■ **Assigned task**
Copy each line below in which the string "will" appears.

■ **Information supplied**
---
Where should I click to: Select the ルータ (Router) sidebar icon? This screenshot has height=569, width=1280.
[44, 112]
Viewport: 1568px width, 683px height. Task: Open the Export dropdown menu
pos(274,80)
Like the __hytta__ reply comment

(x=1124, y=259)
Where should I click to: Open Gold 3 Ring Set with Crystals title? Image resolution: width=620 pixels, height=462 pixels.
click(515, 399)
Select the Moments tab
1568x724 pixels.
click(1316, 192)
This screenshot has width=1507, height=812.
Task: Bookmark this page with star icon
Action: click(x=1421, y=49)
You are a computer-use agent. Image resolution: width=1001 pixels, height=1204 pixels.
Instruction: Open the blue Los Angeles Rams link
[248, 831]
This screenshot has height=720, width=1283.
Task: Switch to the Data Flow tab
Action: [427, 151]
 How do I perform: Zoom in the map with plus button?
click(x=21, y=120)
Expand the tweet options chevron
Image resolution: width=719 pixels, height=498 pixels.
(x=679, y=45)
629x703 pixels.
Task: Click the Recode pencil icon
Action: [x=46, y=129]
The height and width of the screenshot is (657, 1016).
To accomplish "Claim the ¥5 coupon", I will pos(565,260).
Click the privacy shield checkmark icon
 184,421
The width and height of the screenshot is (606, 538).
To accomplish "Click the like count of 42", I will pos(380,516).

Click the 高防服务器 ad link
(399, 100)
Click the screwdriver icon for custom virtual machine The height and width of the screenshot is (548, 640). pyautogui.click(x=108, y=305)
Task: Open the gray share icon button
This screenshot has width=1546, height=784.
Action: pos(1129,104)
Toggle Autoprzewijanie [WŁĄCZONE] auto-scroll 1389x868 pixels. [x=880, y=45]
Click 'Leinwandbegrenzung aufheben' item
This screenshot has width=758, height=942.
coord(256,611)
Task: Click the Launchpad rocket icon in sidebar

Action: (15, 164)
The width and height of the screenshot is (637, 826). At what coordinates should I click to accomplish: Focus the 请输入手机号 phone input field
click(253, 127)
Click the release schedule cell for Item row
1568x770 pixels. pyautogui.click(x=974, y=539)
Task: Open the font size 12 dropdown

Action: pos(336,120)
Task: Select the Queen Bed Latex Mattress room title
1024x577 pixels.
---
■ **Result below**
To accomplish "Claim the ¥5 coupon", I will pos(565,260).
To accomplish "Click the like count of 42", I will pos(380,516).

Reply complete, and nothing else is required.